Given records —
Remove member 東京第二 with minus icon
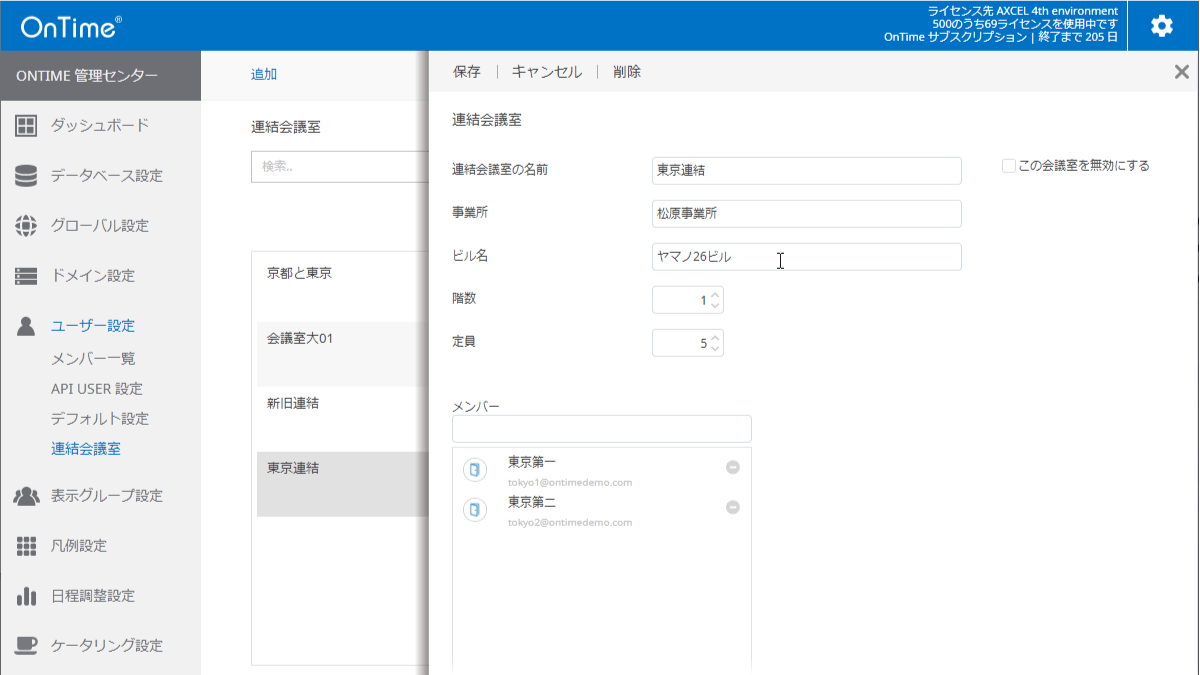 pyautogui.click(x=733, y=507)
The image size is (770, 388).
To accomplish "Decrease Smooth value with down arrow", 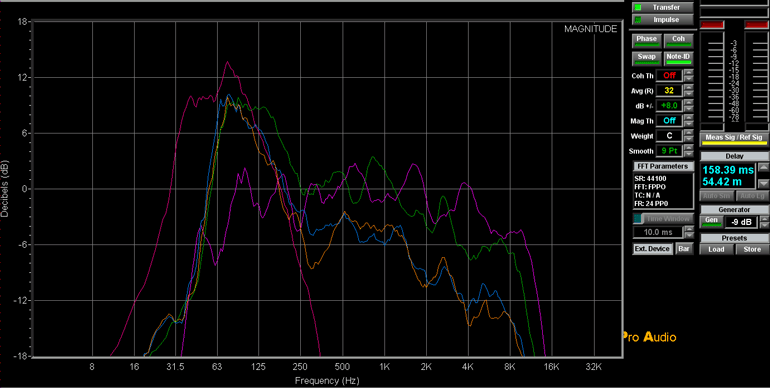I will point(689,154).
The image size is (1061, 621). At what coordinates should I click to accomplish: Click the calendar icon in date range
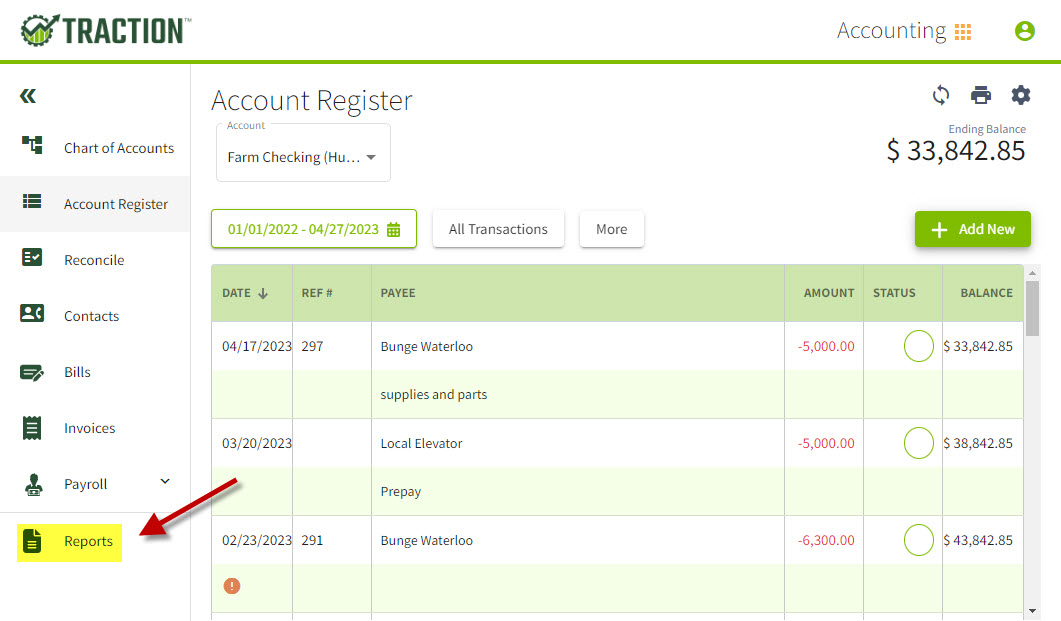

Task —
Pull out each line of the entries that contains "image".

Solution to this task —
The image size is (770, 388).
The image size is (1061, 621). At what coordinates should I click to accomplish: Click the calendar icon in date range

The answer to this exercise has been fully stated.